§ **Exercise**: Quote the entries below from the line with "For every named" through the line with "AK56 (150, 1029)", both ends included, and only those lines.

START Supplied material

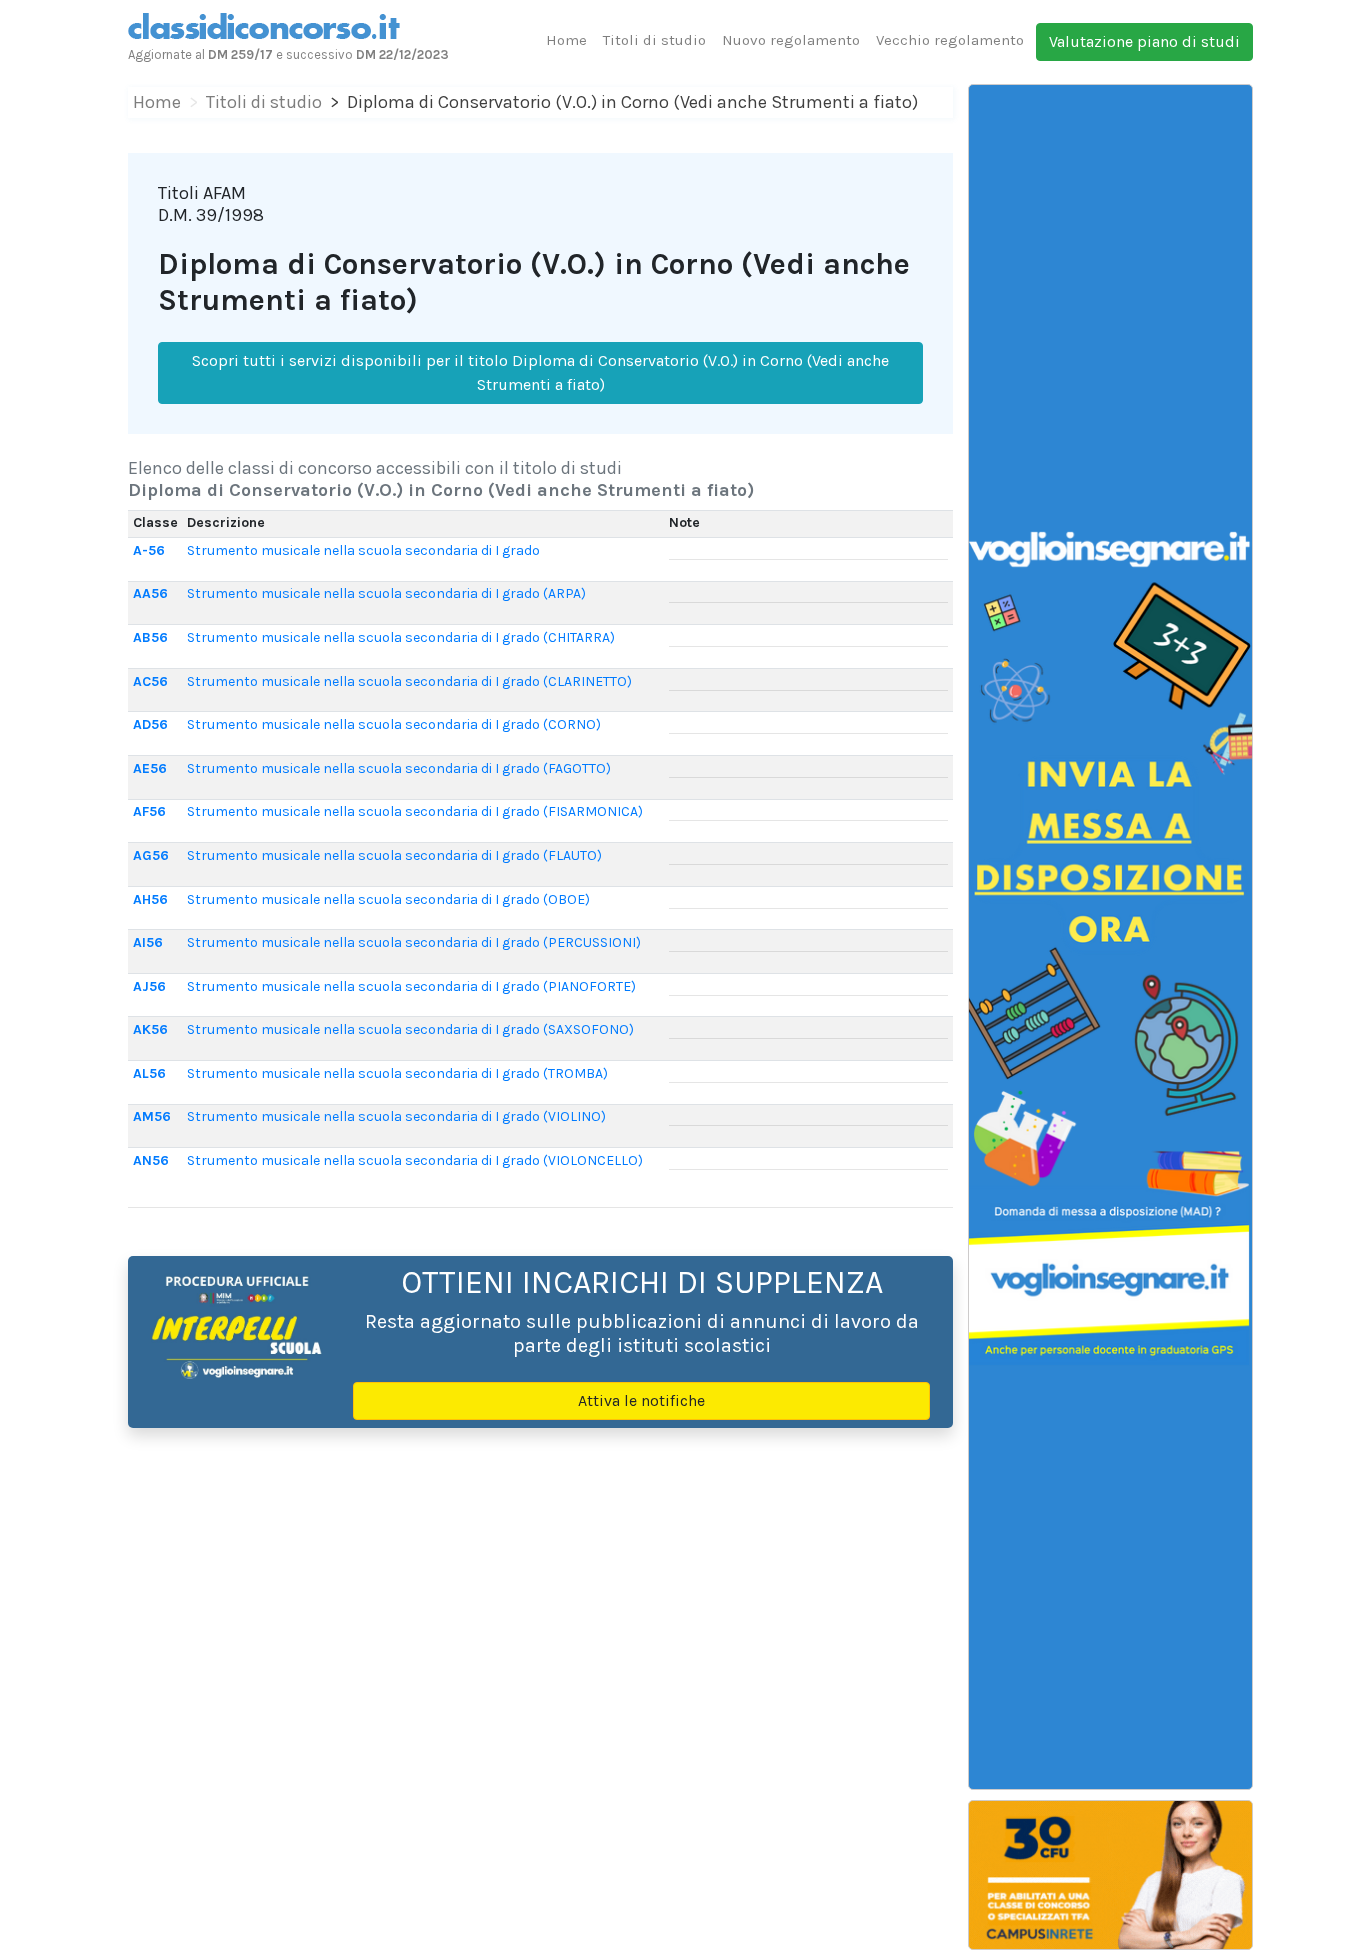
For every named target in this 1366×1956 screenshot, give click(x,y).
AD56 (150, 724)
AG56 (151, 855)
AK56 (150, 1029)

END Supplied material
START Supplied material

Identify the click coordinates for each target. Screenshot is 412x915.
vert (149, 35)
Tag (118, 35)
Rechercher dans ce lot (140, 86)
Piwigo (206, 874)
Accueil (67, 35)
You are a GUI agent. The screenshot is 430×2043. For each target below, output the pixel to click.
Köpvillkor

END Supplied material
START Supplied material

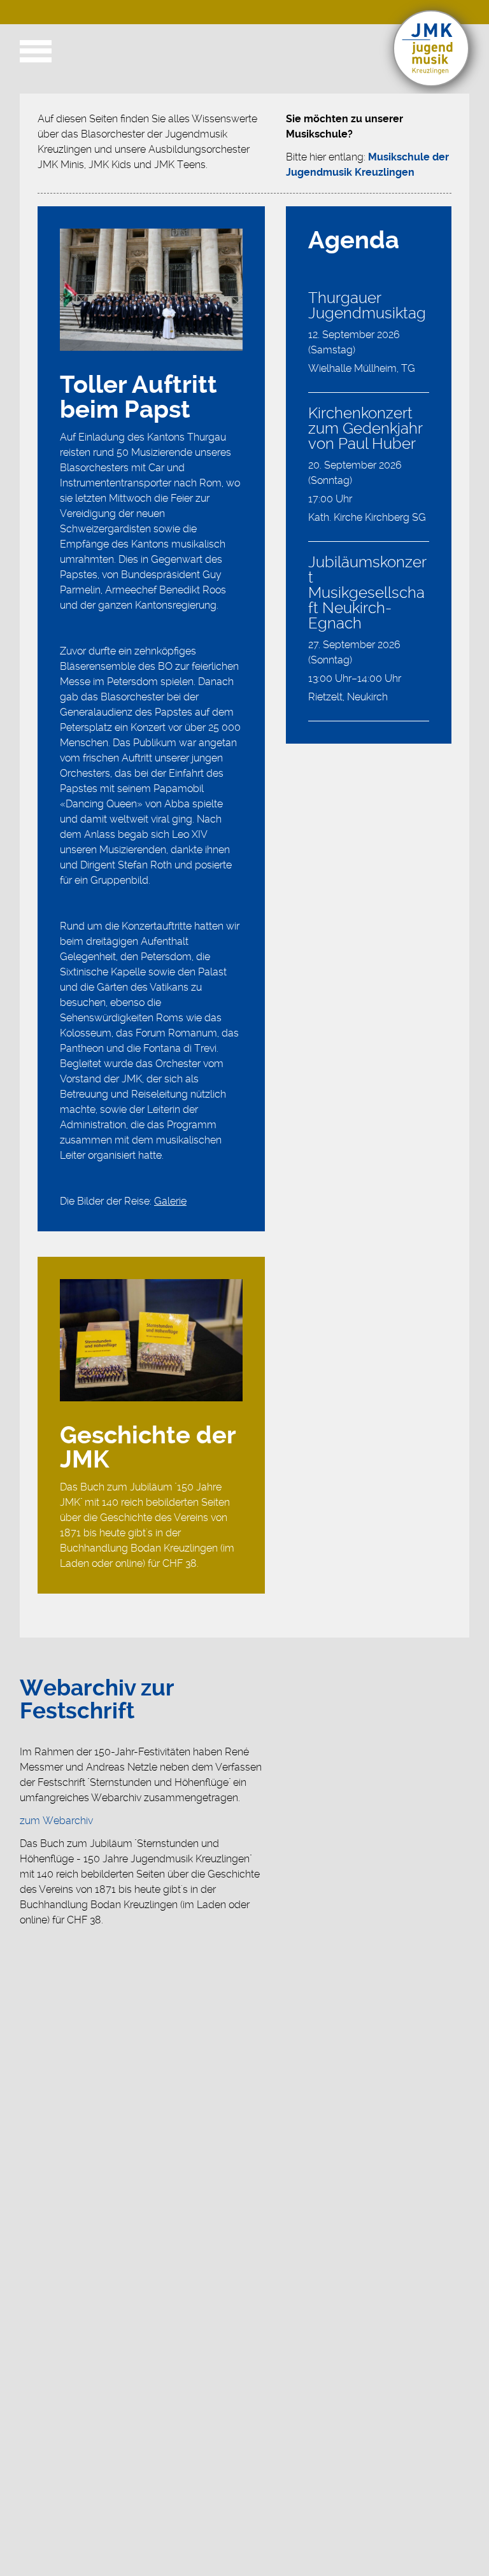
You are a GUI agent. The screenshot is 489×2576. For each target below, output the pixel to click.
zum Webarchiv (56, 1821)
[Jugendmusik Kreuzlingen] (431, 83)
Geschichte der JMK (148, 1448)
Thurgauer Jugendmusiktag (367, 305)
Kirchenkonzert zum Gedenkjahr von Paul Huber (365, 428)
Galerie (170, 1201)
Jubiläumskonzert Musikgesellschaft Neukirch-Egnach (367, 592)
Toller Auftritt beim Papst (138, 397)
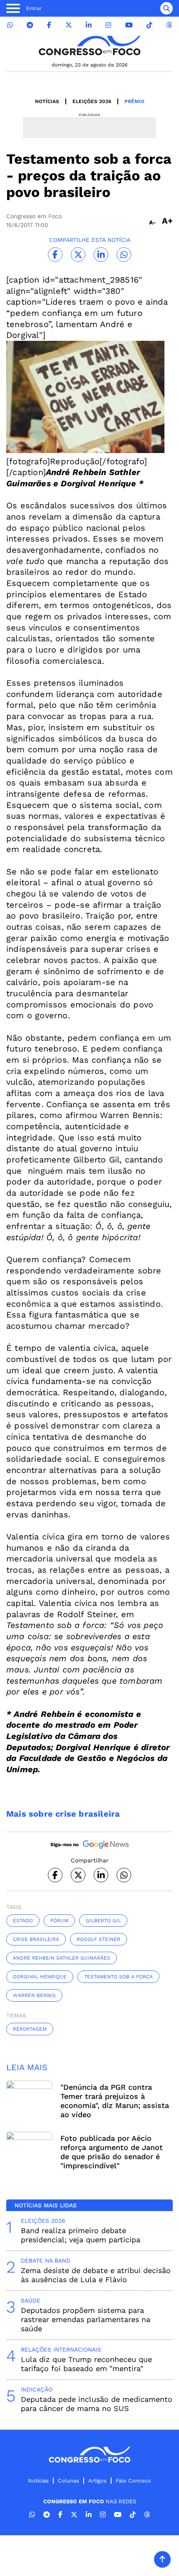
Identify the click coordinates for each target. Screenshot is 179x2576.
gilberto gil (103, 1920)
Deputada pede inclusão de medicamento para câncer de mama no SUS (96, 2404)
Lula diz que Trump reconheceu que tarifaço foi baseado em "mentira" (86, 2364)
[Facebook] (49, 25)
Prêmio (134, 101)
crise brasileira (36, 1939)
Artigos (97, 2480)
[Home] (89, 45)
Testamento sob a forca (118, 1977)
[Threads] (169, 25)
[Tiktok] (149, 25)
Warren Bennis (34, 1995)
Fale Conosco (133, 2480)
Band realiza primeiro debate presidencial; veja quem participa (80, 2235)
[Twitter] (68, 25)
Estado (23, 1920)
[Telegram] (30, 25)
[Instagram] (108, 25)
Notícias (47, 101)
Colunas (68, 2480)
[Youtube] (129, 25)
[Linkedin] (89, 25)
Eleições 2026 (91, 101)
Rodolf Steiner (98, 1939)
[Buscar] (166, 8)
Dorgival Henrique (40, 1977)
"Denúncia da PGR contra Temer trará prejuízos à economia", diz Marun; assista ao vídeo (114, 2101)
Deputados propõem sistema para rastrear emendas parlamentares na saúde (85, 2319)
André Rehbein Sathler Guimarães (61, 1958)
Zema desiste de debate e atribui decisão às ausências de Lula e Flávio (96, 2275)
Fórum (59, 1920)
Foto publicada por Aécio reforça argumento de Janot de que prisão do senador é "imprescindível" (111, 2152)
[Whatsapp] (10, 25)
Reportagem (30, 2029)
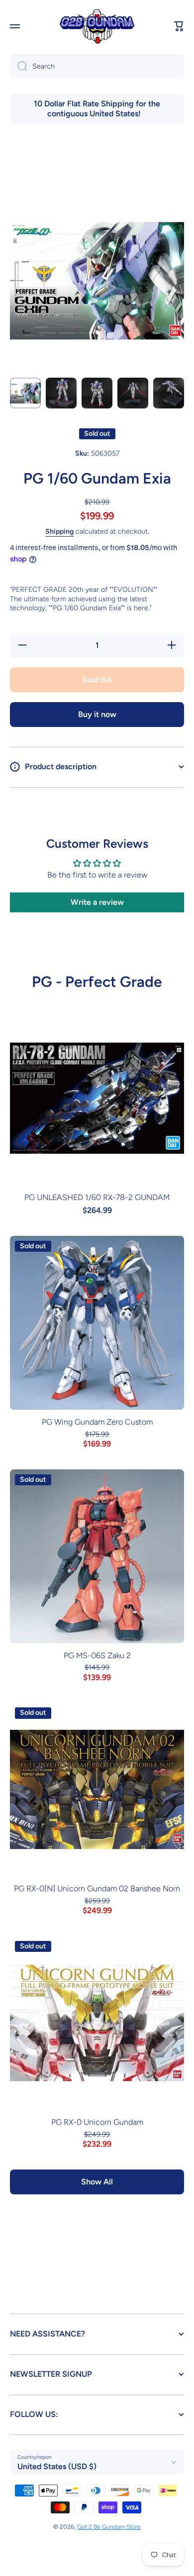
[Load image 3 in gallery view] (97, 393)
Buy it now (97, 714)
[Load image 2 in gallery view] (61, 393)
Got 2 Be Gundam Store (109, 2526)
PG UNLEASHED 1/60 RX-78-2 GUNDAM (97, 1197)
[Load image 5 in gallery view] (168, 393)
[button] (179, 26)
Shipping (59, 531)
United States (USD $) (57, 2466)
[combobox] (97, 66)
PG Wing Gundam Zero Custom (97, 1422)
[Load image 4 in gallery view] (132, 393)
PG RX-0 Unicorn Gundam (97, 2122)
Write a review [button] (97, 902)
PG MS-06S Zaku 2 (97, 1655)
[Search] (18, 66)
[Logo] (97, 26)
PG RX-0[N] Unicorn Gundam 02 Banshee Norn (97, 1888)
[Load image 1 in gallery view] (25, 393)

END Supplied material

§ **Task solution**:
For every named target in this 1366×1956 screenshot, give click(x,y).
AD56 (150, 724)
AG56 (151, 855)
AK56 (150, 1029)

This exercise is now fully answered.